With the social media backlash over everything from Under Armour ceo Kevin Plank’s support of President Trump’s pro-American stance to Nordstrom dropping Ivanka Trump’s line because of poor performance, ceos are finding themselves — and their companies — under fire for their political positions, even if those stances aren’t firmly in favor of all of the president’s policies.

And where most major companies have long had crisis-management plans in place for natural disasters or other things that could impact their operations or brand, experts say retailers and fashion firms now need full-time political strategy teams to figure out how to handle the disruptions of the unpredictable Trump Administration. The consensus is ceos should be prepared with a very clear point of view because it’s possible they’ll be dragged into the fray even if they may not want to be.

“I think the pressure is just going to ratchet up on ceos to be speaking out as leaders. Some of them will find the right tone and the right voice. It’s got to be a balancing act,” said Sydney Finkelstein, professor of management and leadership at the Tuck School of Business at Dartmouth College and author of “Superbosses.”

Finkelstein believes that ceos can’t live in fear of being the subject of one of Trump’s tweets or the victim of a boycott. “You have to do the right thing for your employees, your customers and your shareholders,” he said.

Rick Helfenbein, president and ceo of the American Apparel & Footwear Association, addressed the need for ceos to be proactive.

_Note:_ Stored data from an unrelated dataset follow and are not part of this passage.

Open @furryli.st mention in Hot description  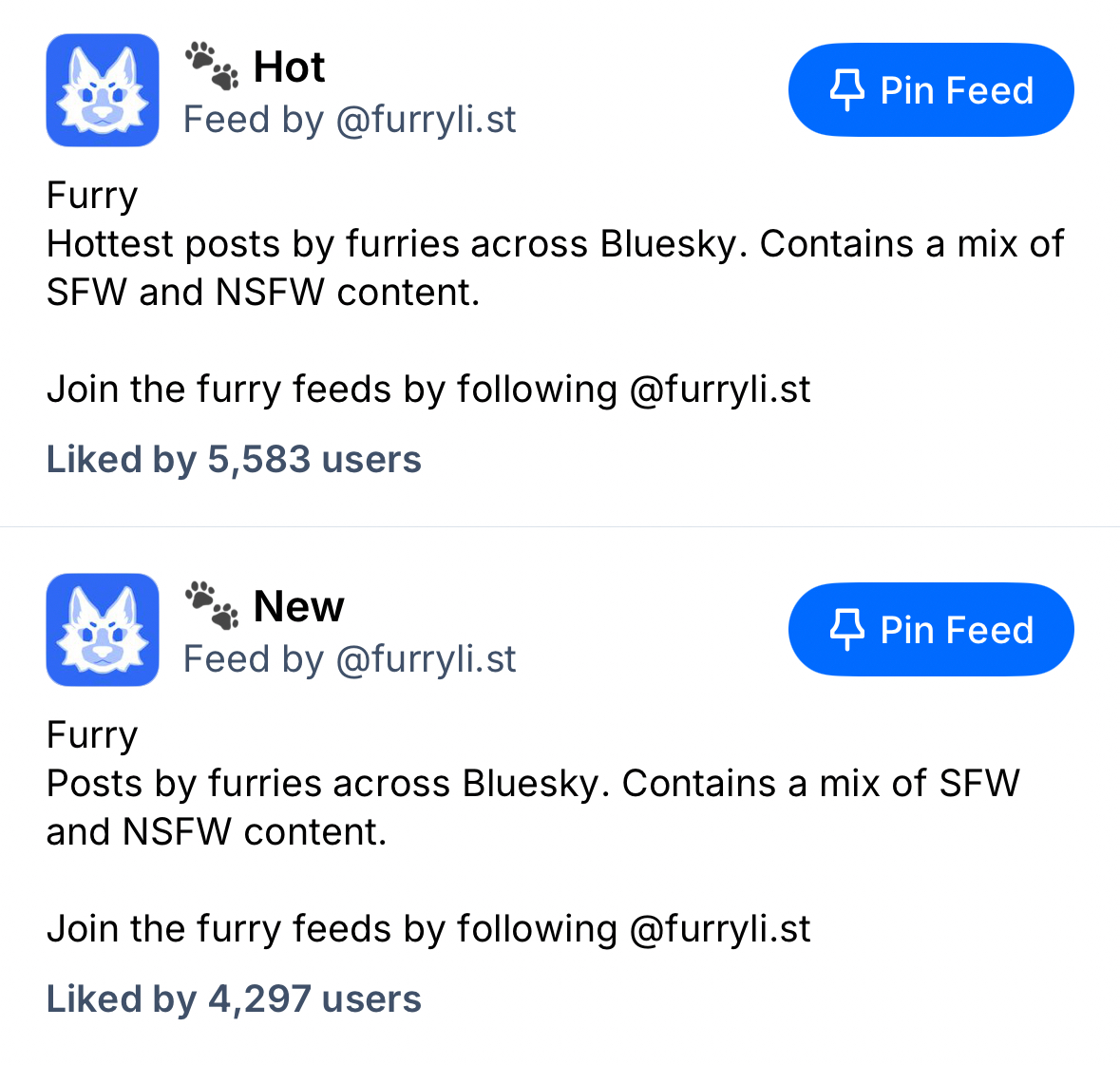point(719,390)
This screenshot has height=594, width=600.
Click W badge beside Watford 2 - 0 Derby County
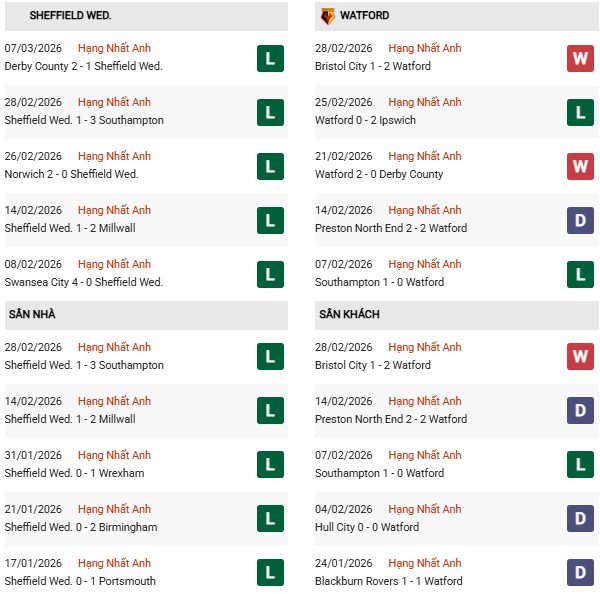[580, 166]
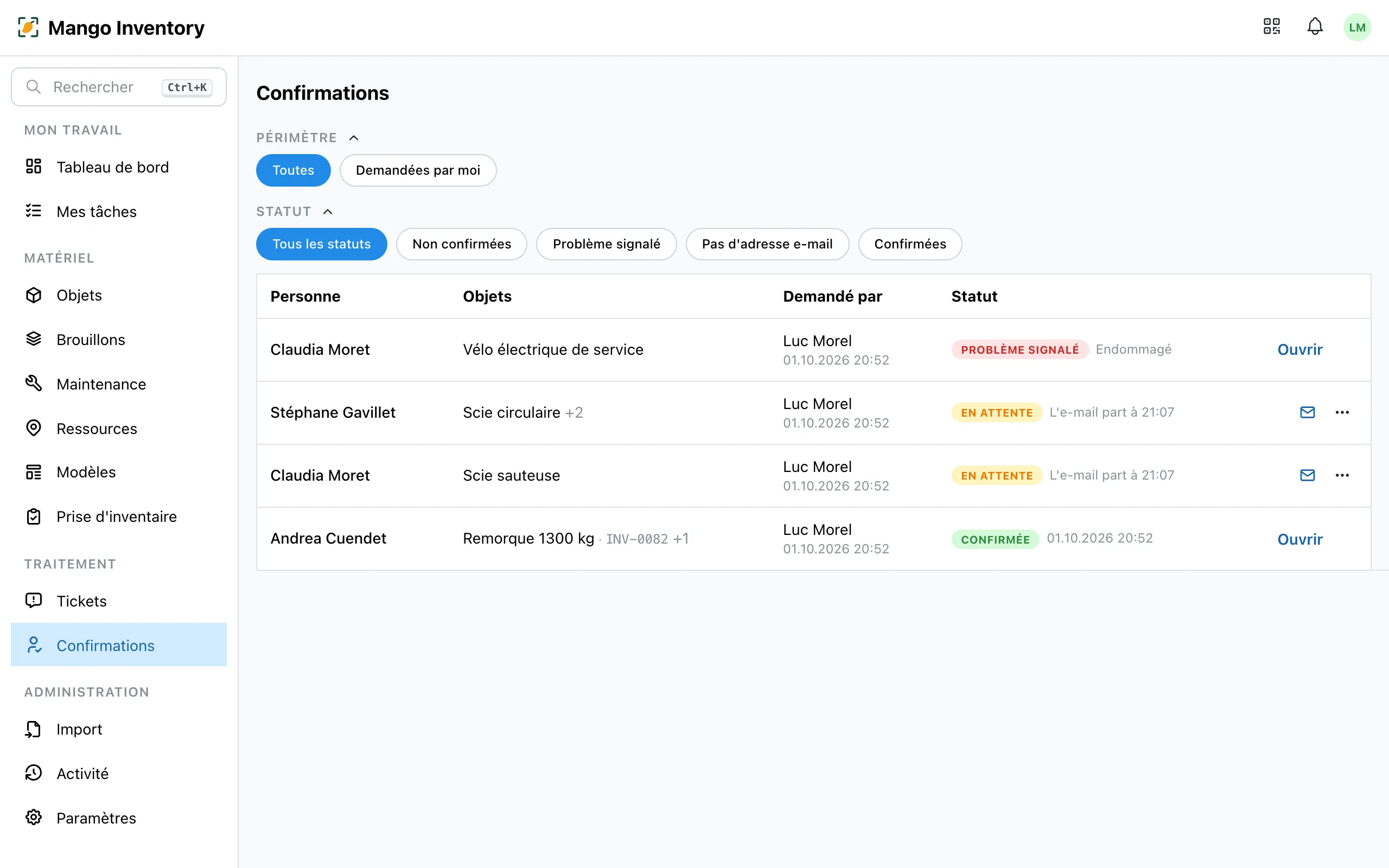Open more options for Scie sauteuse row

1342,475
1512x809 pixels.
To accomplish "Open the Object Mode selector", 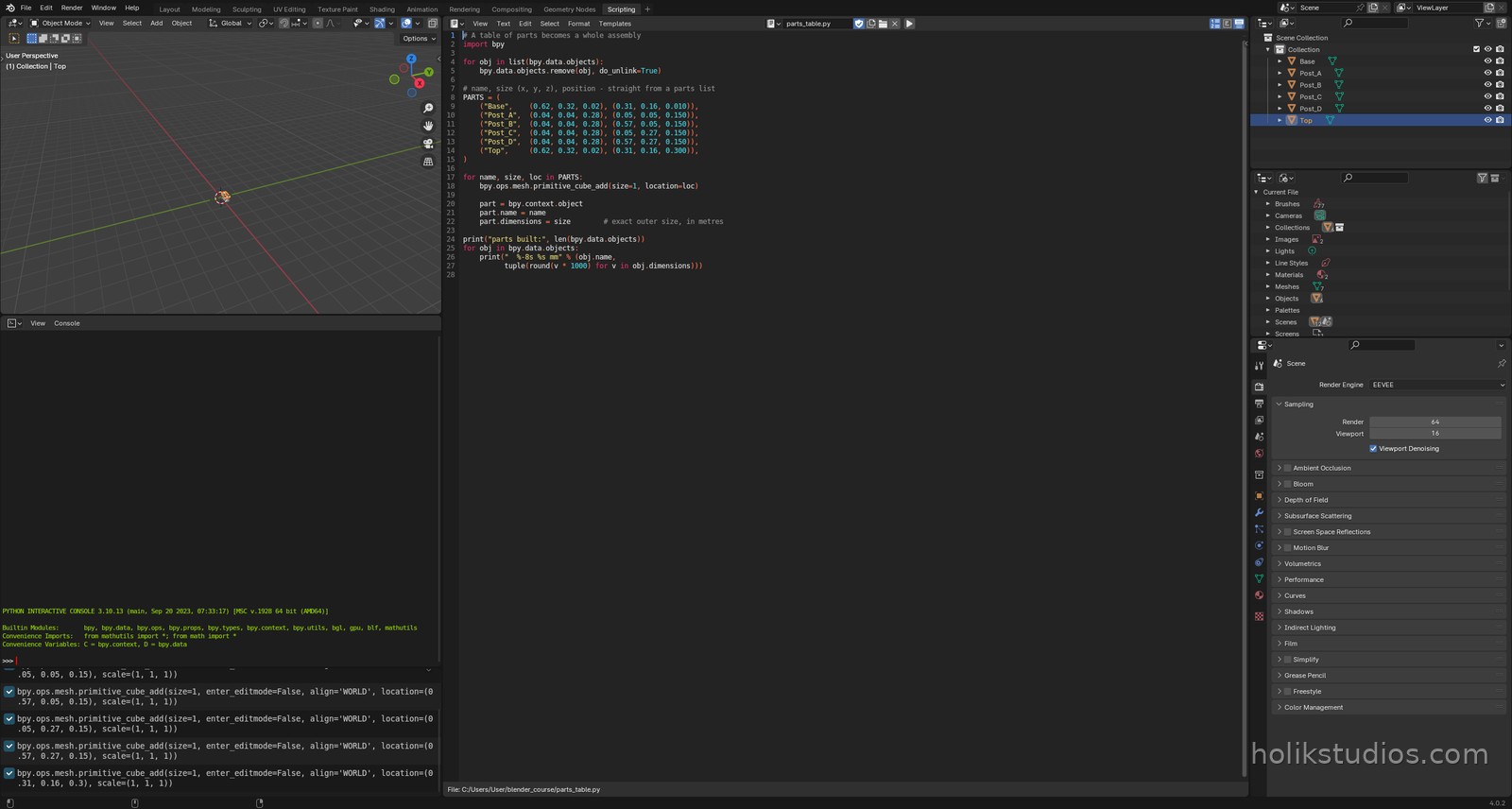I will point(60,24).
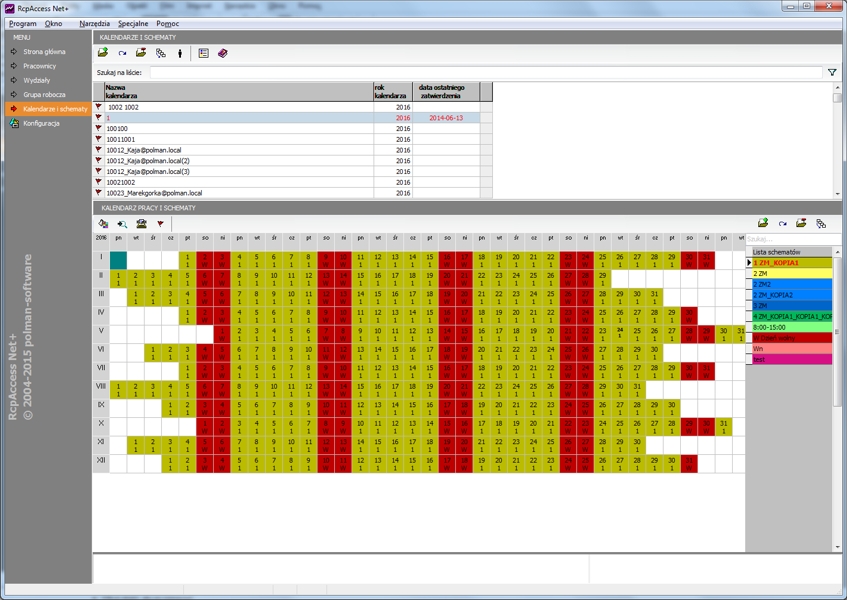Select the yellow 2 ZM schema entry

point(790,273)
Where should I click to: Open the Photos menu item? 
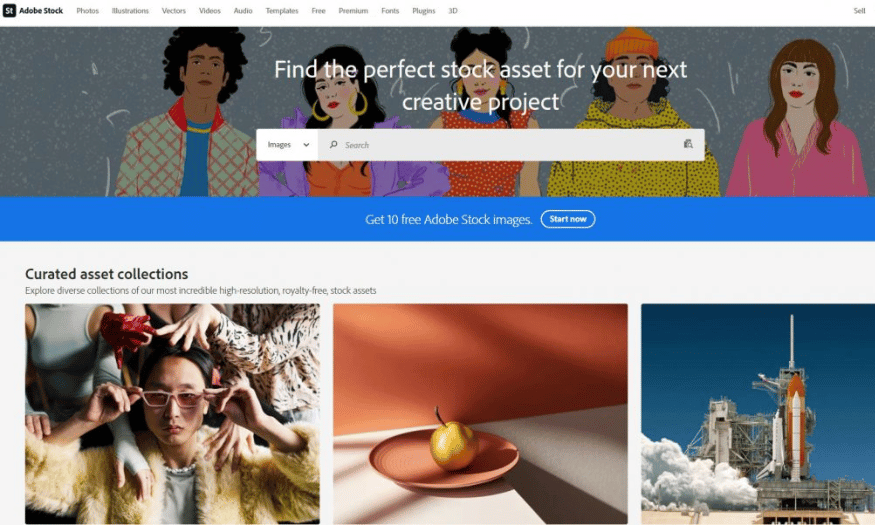[88, 11]
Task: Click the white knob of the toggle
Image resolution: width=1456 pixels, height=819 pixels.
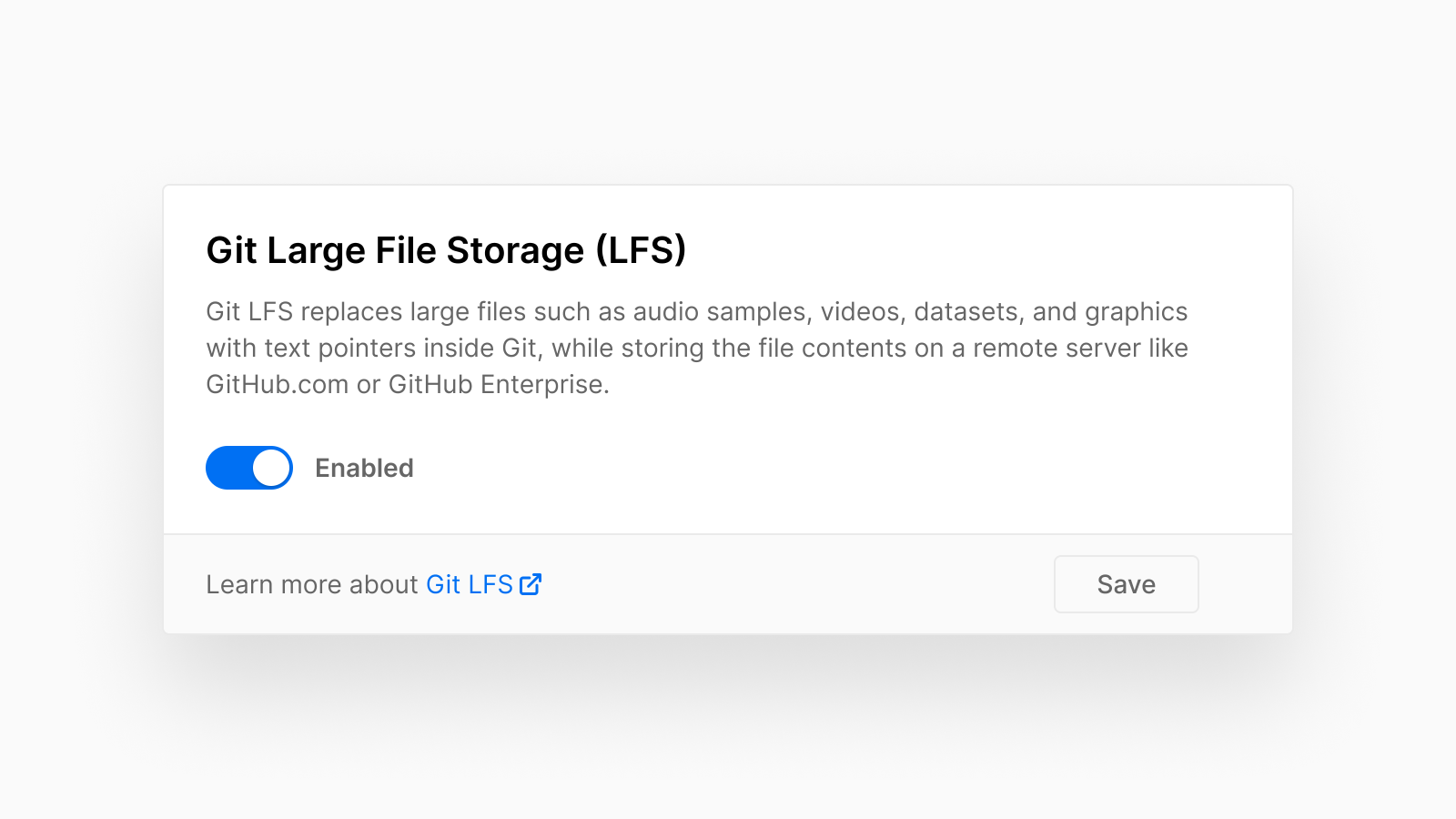Action: pyautogui.click(x=270, y=468)
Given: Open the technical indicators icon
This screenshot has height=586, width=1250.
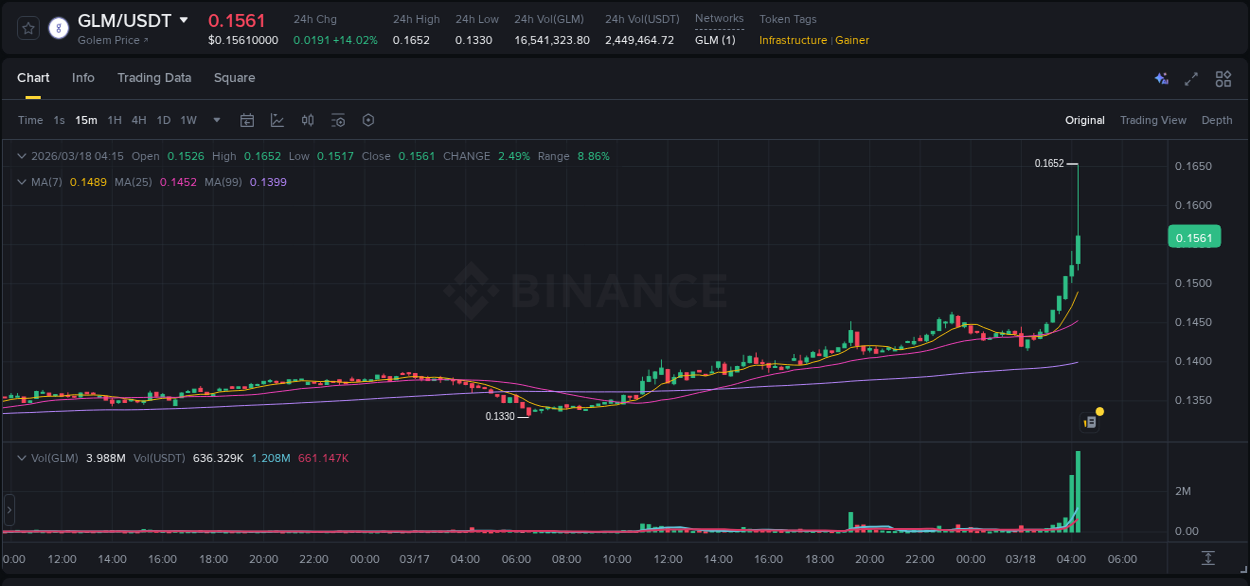Looking at the screenshot, I should point(308,120).
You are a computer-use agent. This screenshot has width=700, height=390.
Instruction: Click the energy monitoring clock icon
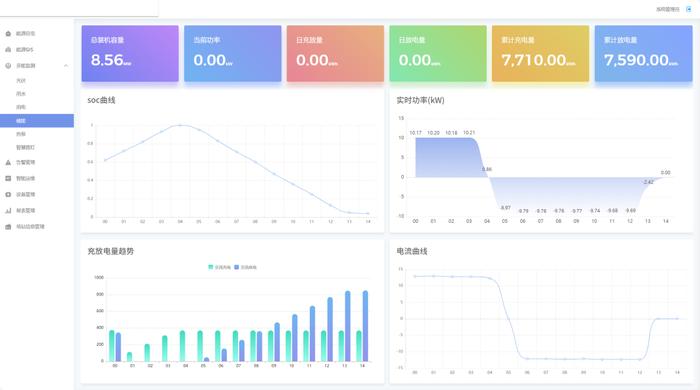[x=8, y=66]

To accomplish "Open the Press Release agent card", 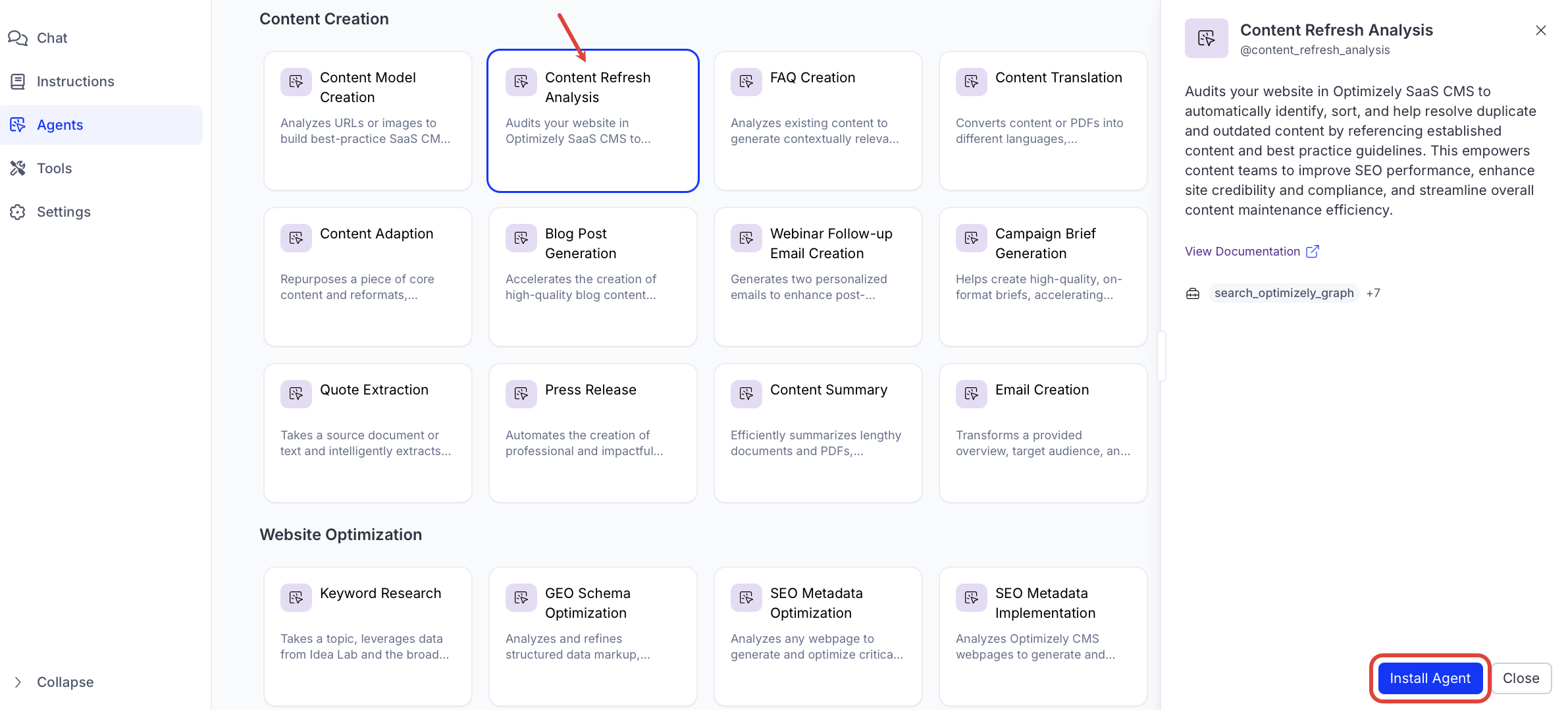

“The Founding Fathers put the First Amendment as number one for a good reason. In a democracy, everyone first owns the ability to maintain their right to express opinions. However, in the current political environment, as a fashion ceo that act of expression is easier said than done. What a President or First Lady wore used to set a trend for our fashion industry. Now we are afraid to align with one person or one party for fear of any criticism that could ultimately affect our brand, or impact our bottom line,” said Helfenbein. He said that the AAFA has been inundated with calls the last few months, encouraging AAFA to be vocal on a number of issues.

“Whether it’s NAFTA, China, Mexico, or trade in general, our phone continues to ring. Probably the most prominent issue right now is the concept of a border adjustability tax, which is a measure proposed by House Republicans, as part of a larger blueprint called ‘A Better Way,'” said Helfenbein, who added that a BAT would have significant adverse impacts on the fashion industry. As a result, AAFA has joined with a larger group of associations to highlight the damage a BAT would cause. The National Retail Federation also is speaking out against it, including with TV ads aimed at consumers to highlight how much extra it would cost the average shopper.

He noted that no matter what one’s beliefs are, no one wants to become a tweet target. “It’s just not good for business,” he said. “Our $380 billion apparel and footwear juggernaut does carry significant weight in Washington as we all work to express our issues in the public domain. We must continue to make every effort to better protect and grow the four million industry jobs that we all represent,” he said.

When it comes to tweets, some people believe that Trump went overboard in calling out Nordstrom.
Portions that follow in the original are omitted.